Parsing html table containing images to datatable attribute - html

i used the following code to parse html table inner text to datatable (using Html-Agility-Pack):
Imports System.Net
Public Sub ParseHtmlTable(byval HtmlFilePath as String)
Dim webStream As Stream
Dim webResponse = ""
Dim req As FileWebRequest
Dim res As FileWebResponse
' REQUEST PAGE (We are requesting Google Finance Page with NSE:RENUKA Stock Info
req = WebRequest.Create("file:///" & HtmlFilePath)

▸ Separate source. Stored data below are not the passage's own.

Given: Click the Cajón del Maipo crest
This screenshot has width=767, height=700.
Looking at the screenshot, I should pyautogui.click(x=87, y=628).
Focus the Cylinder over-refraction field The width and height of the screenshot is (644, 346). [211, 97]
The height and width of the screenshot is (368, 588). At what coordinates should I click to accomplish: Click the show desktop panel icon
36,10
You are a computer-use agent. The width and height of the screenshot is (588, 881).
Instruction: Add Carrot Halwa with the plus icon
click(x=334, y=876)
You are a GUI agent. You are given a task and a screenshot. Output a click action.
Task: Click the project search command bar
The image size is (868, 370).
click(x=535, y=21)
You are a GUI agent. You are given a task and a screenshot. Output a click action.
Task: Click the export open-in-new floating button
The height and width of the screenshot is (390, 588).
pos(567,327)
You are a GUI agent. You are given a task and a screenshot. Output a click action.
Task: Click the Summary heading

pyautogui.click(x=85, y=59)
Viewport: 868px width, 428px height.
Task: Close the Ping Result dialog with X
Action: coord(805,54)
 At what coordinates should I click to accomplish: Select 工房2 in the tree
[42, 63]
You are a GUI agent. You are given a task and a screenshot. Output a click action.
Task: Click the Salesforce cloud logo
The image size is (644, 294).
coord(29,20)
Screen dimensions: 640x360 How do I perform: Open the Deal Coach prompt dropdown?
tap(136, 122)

req.Method = "GET" ' Method of sending HTTP Request(GET/POST)
res = req.GetResponse ' Send Request
webStream = res.GetResponseStream() ' Get Response
Dim webStreamReader As New StreamReader(webStream)
Dim htmldoc As New HtmlAgilityPack.HtmlDocument
htmldoc.LoadHtml(webStreamReader.ReadToEnd())
Dim nodes As HtmlAgilityPack.HtmlNodeCollection = htmldoc.DocumentNode.SelectNodes("//table/tbody/tr")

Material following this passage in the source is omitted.